Input records: Begin

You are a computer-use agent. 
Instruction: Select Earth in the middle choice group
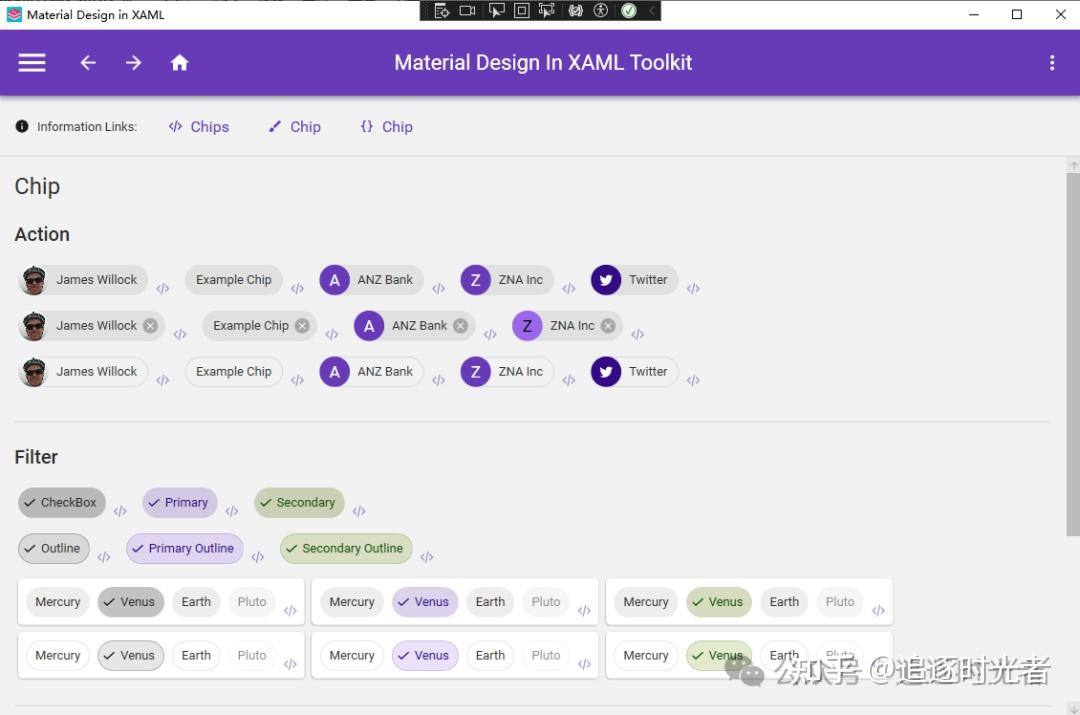(x=490, y=601)
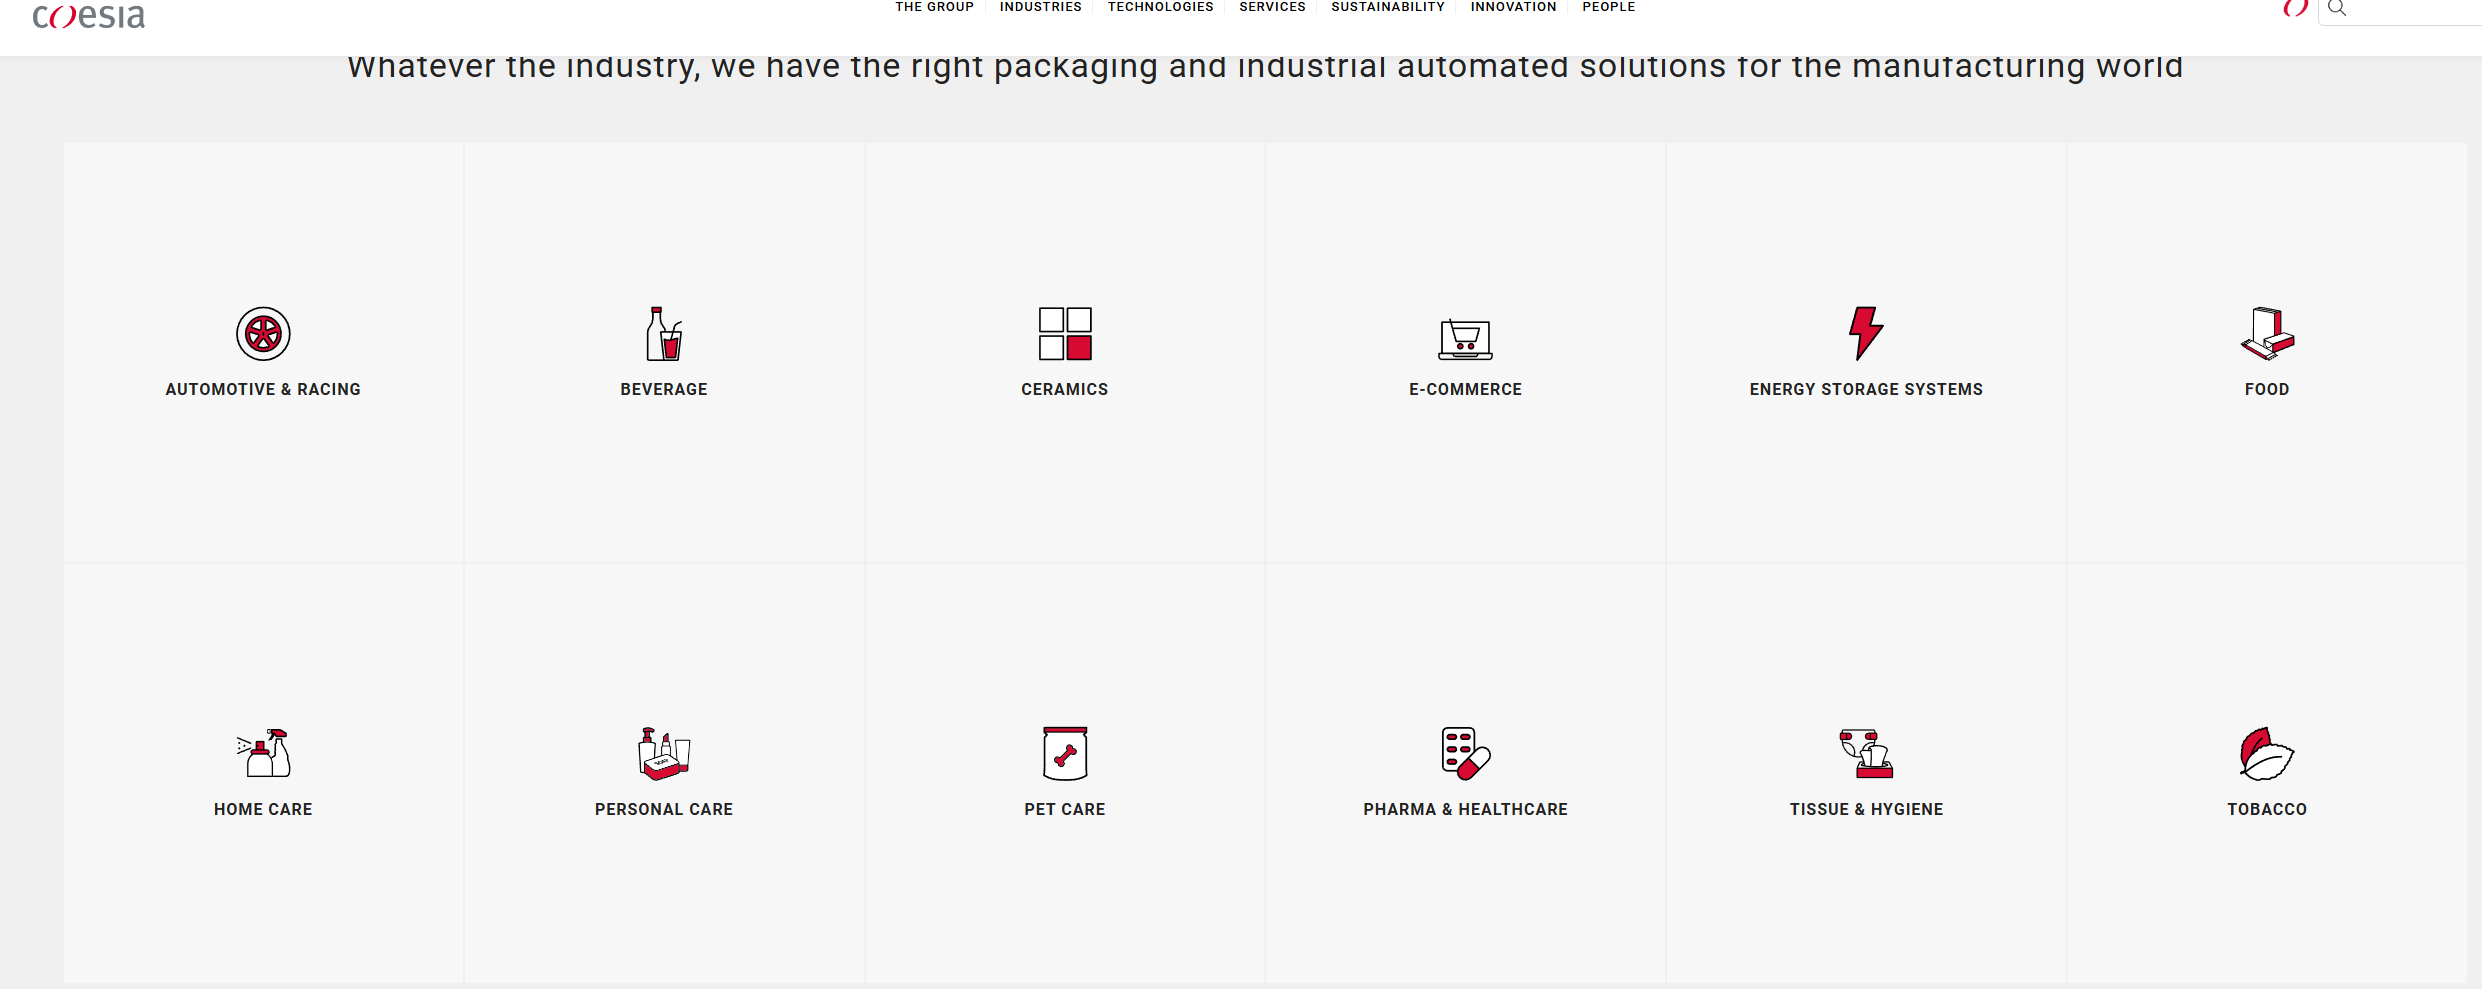
Task: Open the E-Commerce cart icon
Action: [x=1465, y=339]
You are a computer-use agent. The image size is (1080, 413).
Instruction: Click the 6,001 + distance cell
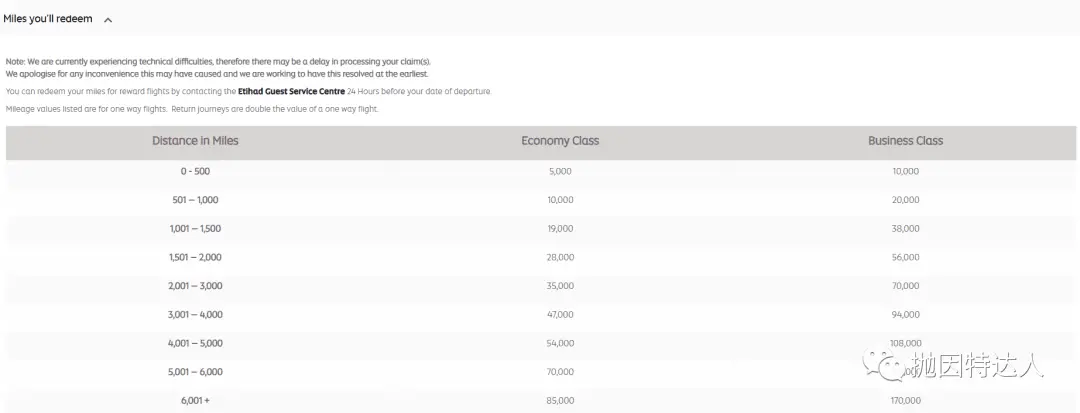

Input records: End

▶ [What you are asked to do]
Repeat the listing above word for word, omitting the pictures.

▶ [Answer area]
You are a computer-use agent. 
Instruction: Select Earth in the middle choice group
(x=490, y=601)
Task: Open the E-Commerce cart icon
Action: [x=1465, y=339]
You are a computer-use agent. The image size is (1080, 413).
Instruction: Click the 6,001 + distance cell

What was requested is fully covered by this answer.